PROBLEM REQUIREMENTS:
Reproduce the listing that follows character for character, excluding its pictures.

[[ RECORDS FOR PROCESSING open ]]

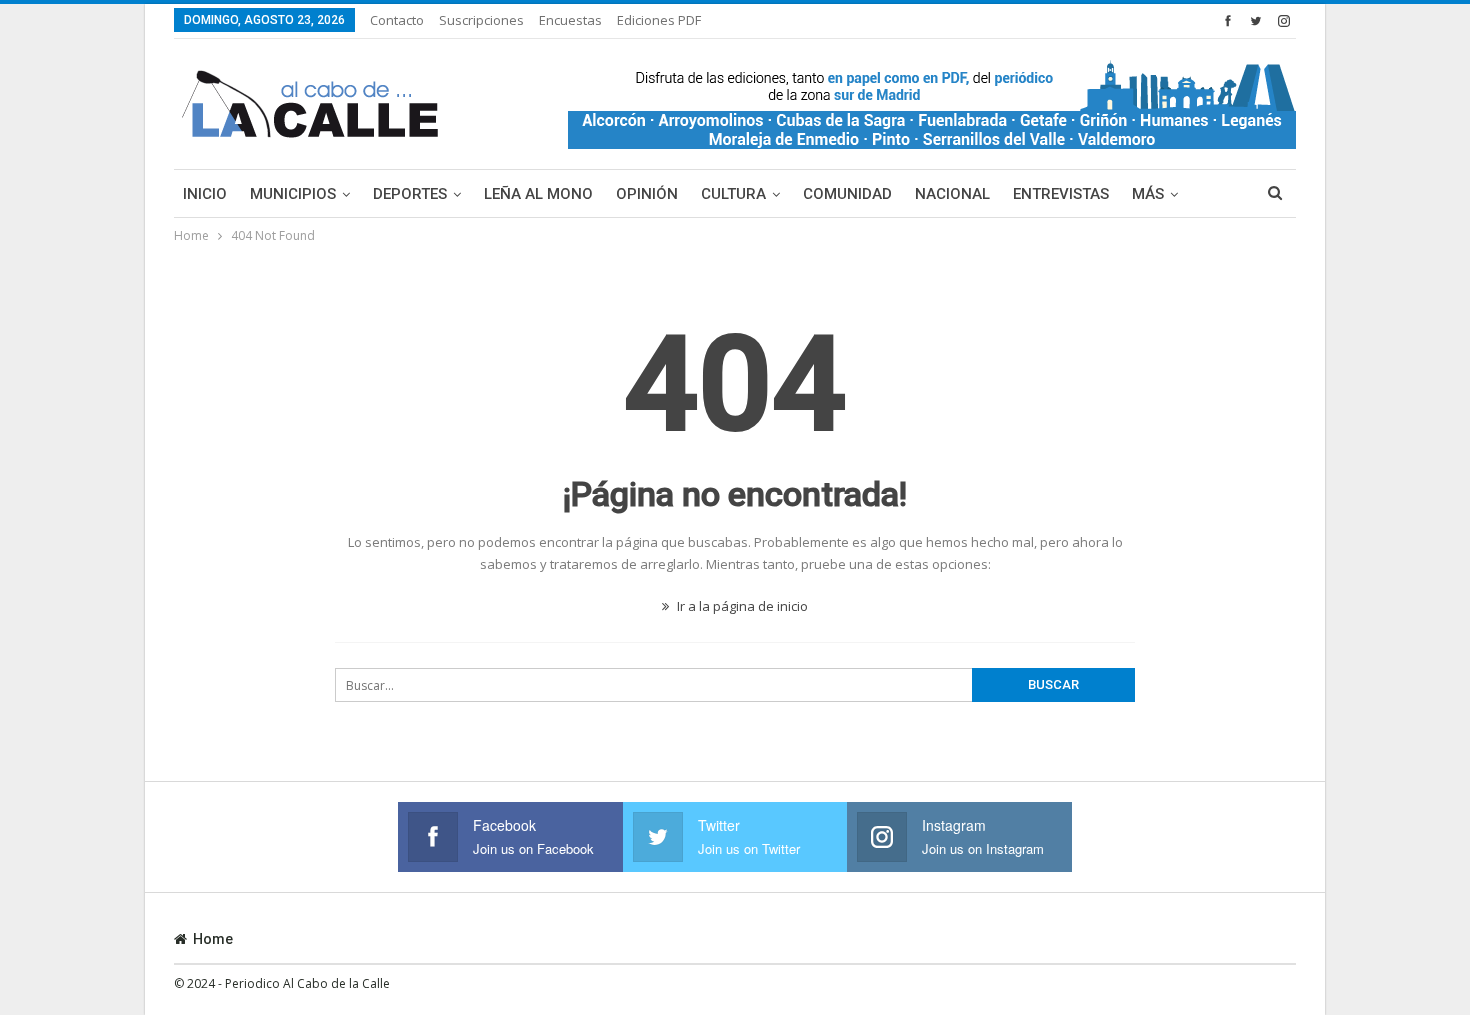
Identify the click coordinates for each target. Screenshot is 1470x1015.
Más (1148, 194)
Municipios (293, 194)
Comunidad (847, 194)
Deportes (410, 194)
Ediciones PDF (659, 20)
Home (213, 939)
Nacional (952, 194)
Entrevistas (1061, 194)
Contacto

[[ RECORDS FOR PROCESSING closed ]]

TASK ANSWER:
Identify the click coordinates for each target. Screenshot is 1470x1015.
Más (1148, 194)
Municipios (293, 194)
Comunidad (847, 194)
Deportes (410, 194)
Ediciones PDF (659, 20)
Home (213, 939)
Nacional (952, 194)
Entrevistas (1061, 194)
Contacto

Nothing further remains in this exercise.